### Task to complete
State how many lines in the listing below hold "computer", with no other words.

__________

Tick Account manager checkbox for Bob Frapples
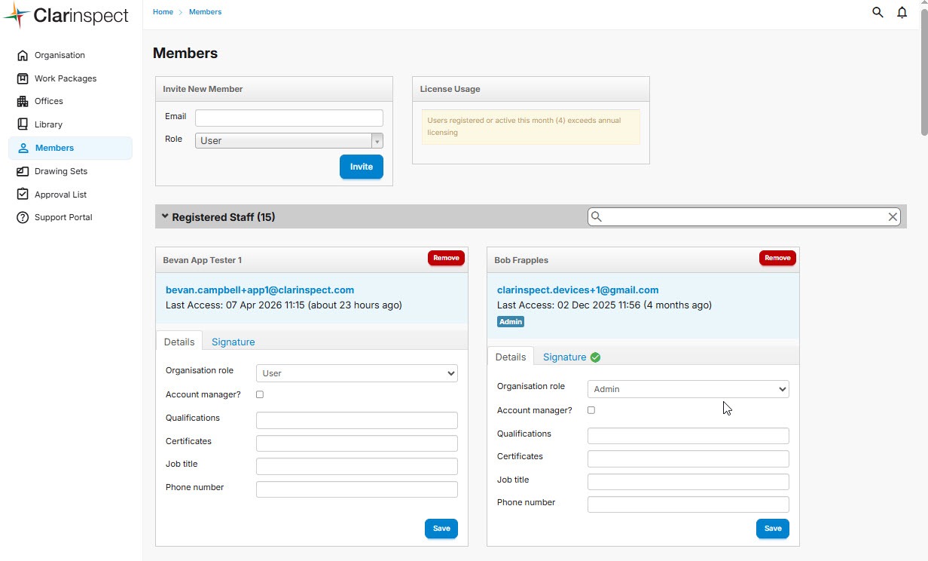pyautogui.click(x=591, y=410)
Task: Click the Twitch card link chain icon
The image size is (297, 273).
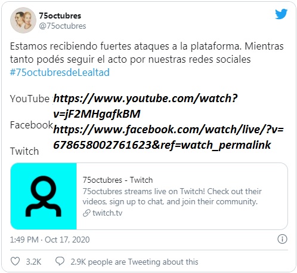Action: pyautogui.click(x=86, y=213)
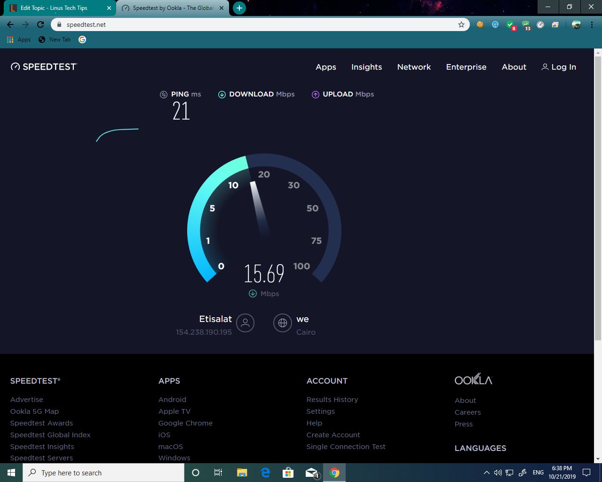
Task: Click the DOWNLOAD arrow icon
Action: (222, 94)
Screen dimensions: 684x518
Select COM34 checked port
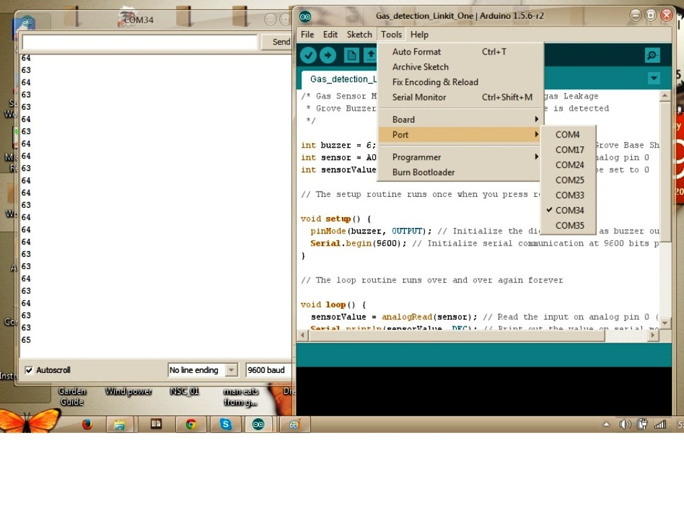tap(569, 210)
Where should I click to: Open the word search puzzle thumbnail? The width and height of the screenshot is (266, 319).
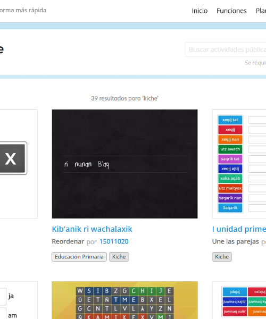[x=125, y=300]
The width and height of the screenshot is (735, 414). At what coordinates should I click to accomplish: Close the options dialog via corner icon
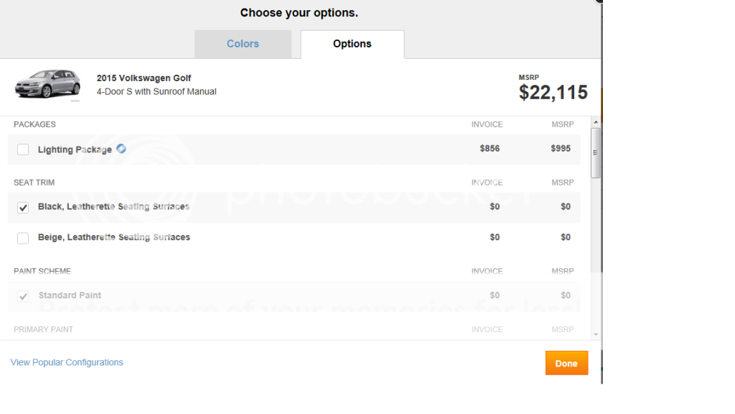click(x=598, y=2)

__________

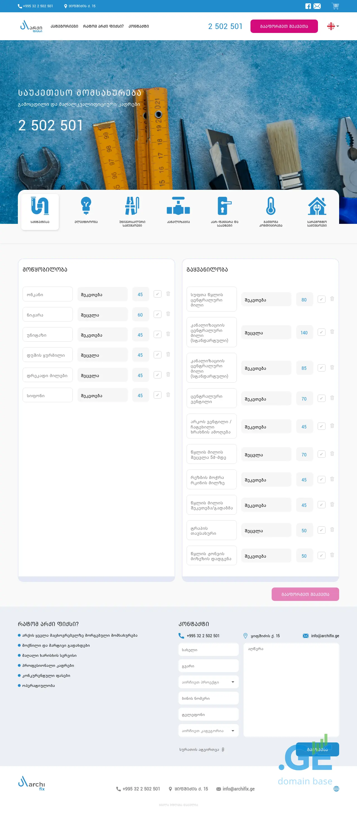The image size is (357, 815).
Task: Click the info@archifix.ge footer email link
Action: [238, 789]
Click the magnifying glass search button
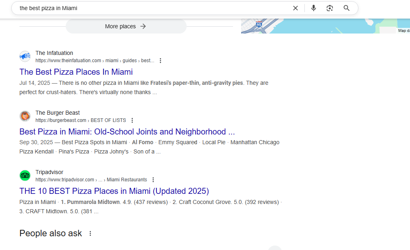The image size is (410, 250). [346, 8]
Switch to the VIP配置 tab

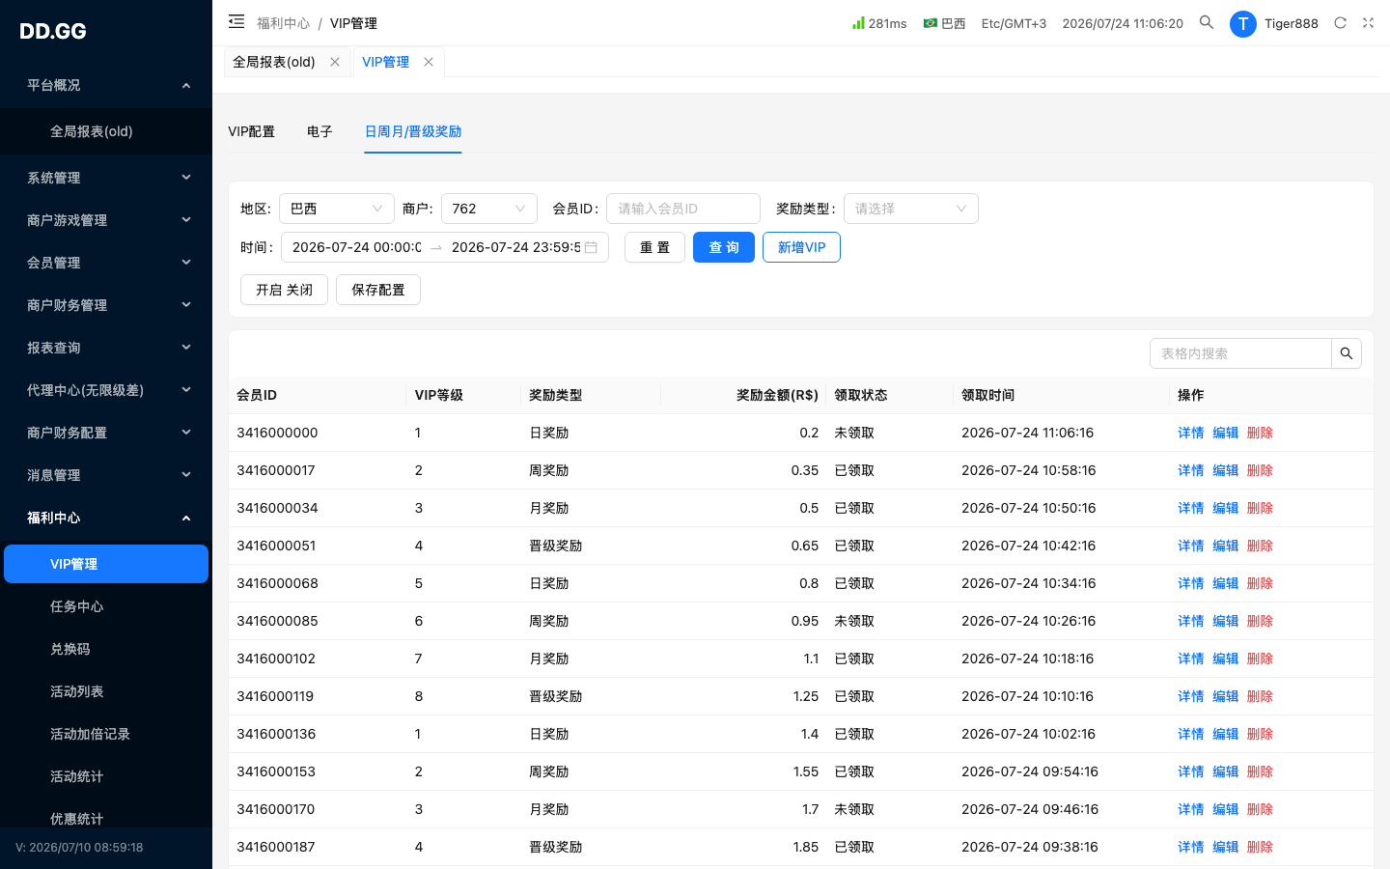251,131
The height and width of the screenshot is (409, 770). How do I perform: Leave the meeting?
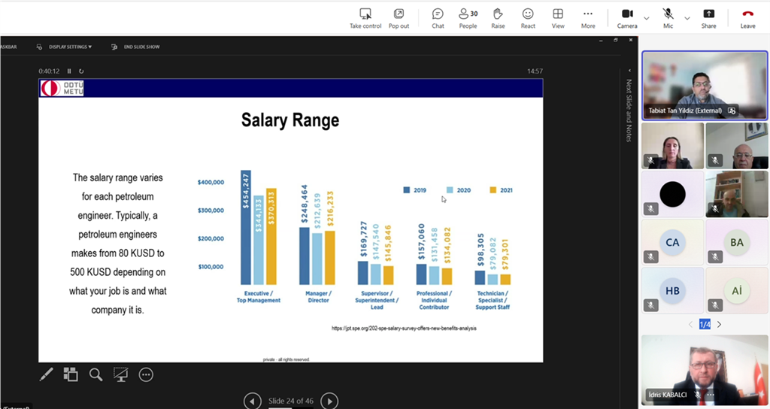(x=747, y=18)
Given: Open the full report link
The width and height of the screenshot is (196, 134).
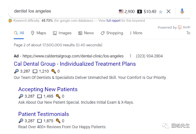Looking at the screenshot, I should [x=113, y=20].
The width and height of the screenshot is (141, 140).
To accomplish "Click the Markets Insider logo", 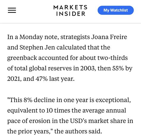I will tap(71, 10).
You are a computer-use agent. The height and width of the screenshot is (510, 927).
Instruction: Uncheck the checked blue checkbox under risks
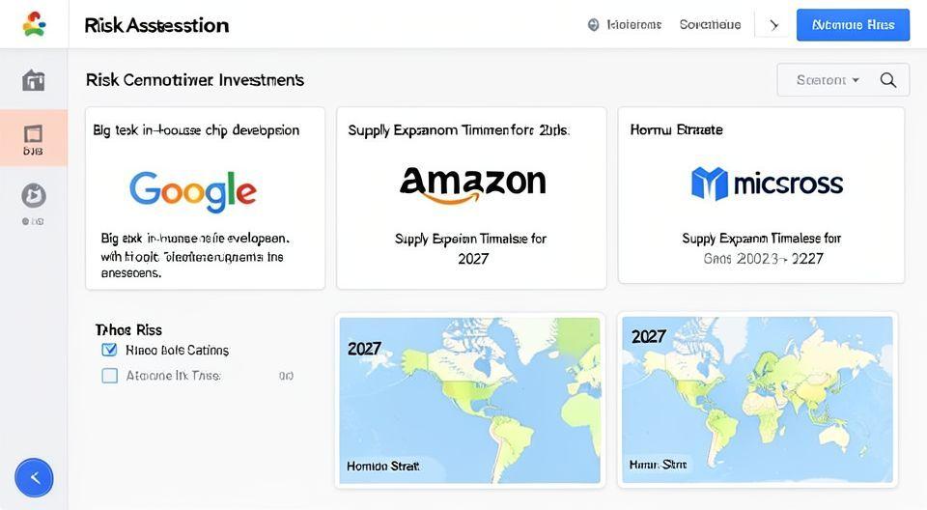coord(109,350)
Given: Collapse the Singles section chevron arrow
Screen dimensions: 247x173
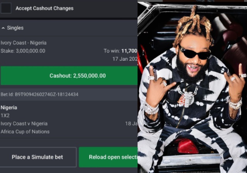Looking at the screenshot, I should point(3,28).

__________

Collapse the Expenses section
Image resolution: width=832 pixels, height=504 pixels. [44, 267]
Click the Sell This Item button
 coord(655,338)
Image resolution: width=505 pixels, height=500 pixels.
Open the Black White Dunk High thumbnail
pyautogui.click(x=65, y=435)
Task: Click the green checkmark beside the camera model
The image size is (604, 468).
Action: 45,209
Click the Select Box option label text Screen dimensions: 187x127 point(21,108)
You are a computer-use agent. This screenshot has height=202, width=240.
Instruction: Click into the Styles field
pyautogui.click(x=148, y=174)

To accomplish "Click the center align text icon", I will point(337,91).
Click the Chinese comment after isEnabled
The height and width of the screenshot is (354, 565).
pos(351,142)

__________

### Your response
2